** start of RECORDS SUPPLIED **

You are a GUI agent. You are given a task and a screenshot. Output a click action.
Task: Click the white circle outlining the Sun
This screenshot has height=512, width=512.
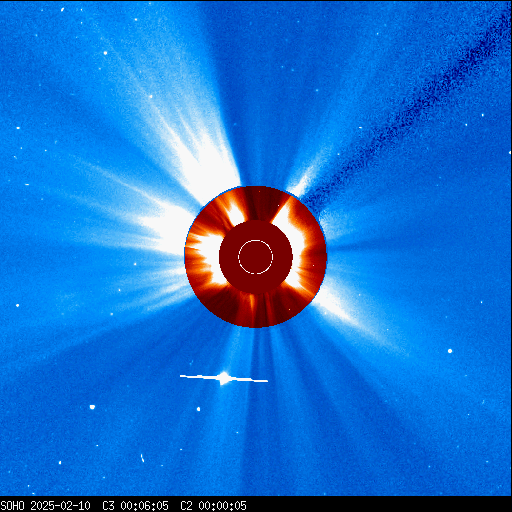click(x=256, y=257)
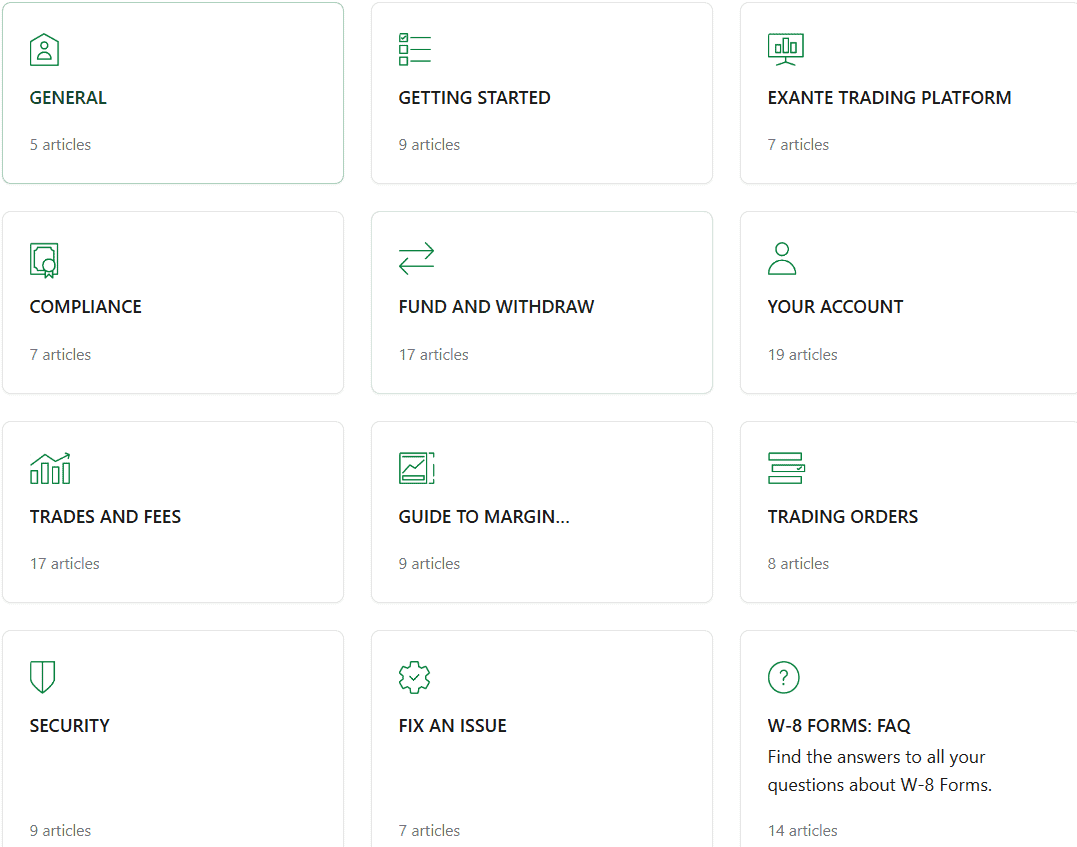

** end of RECORDS SUPPLIED **
** start of RECORDS SUPPLIED **

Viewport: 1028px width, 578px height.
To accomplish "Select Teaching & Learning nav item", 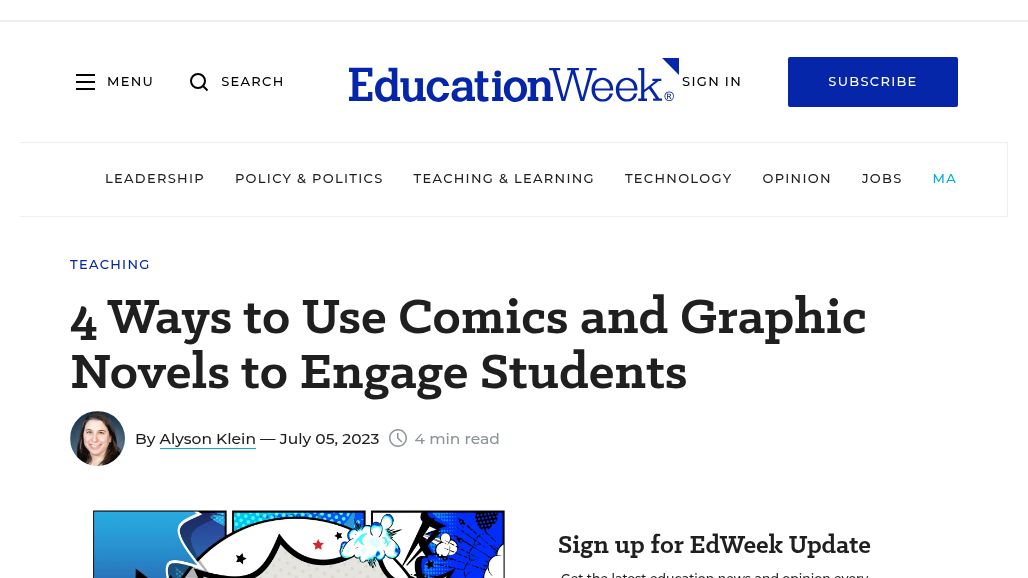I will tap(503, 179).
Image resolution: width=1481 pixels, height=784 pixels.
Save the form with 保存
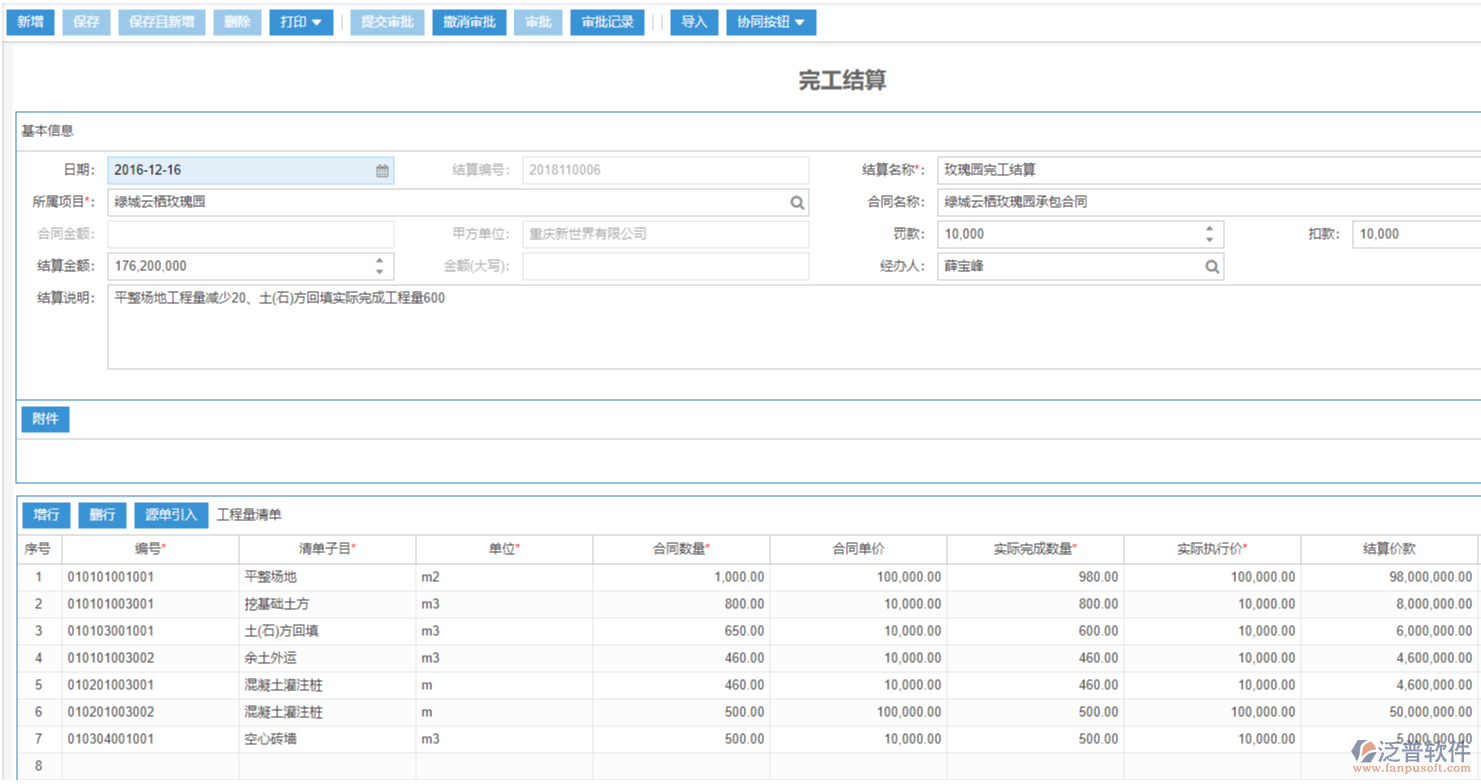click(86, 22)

** end of RECORDS SUPPLIED **
** start of RECORDS SUPPLIED **

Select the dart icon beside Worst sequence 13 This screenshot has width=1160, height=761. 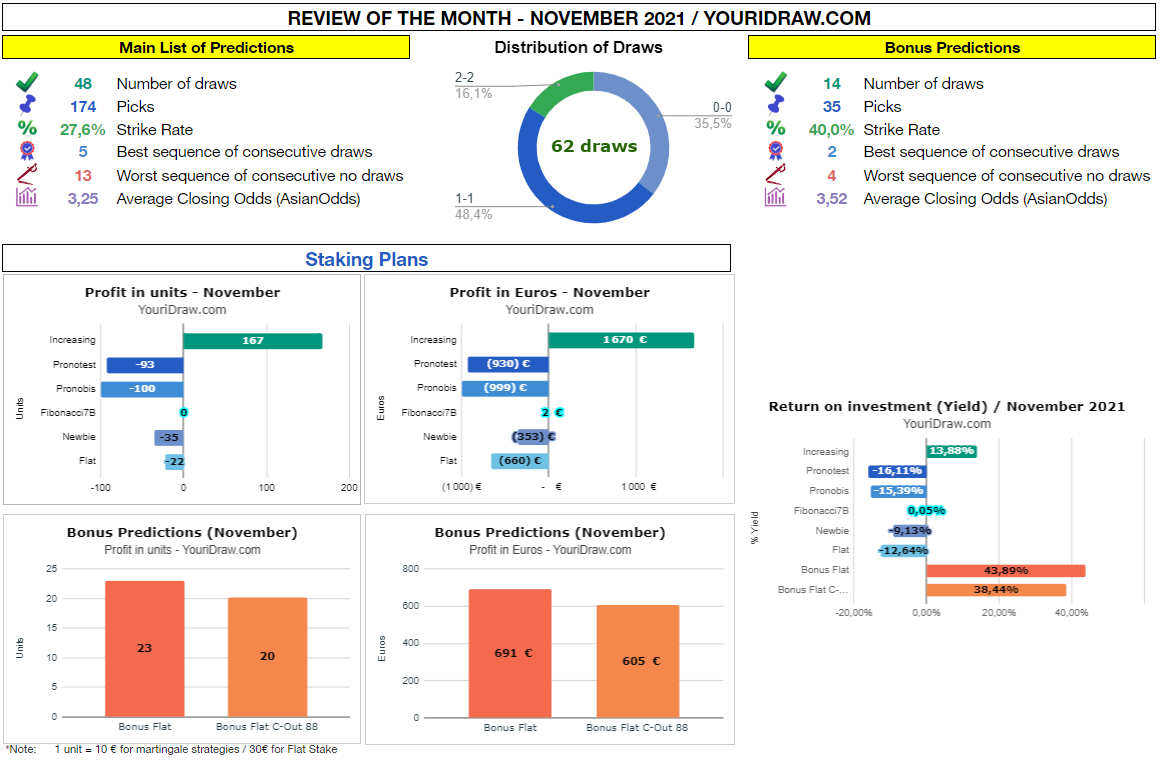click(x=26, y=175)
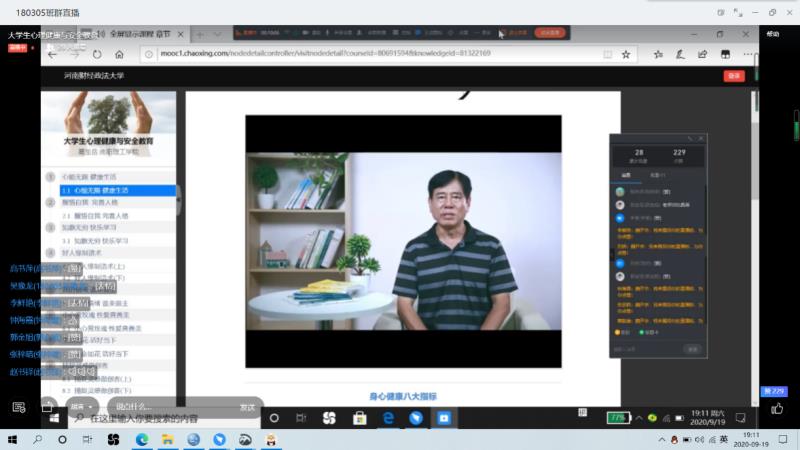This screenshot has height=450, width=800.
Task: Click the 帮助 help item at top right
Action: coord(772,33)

** end of RECORDS SUPPLIED **

## EXERCISE DIRECTIONS
Convert everything from the line containing "Image resolution: width=1481" down to the line containing "click(86, 22)" into a JSON list of strings, one string per line, with blank lines dropped and the pictures omitted.

## ANSWER TO THIS EXERCISE
[
  "Image resolution: width=1481 pixels, height=784 pixels.",
  "Save the form with 保存",
  "click(86, 22)"
]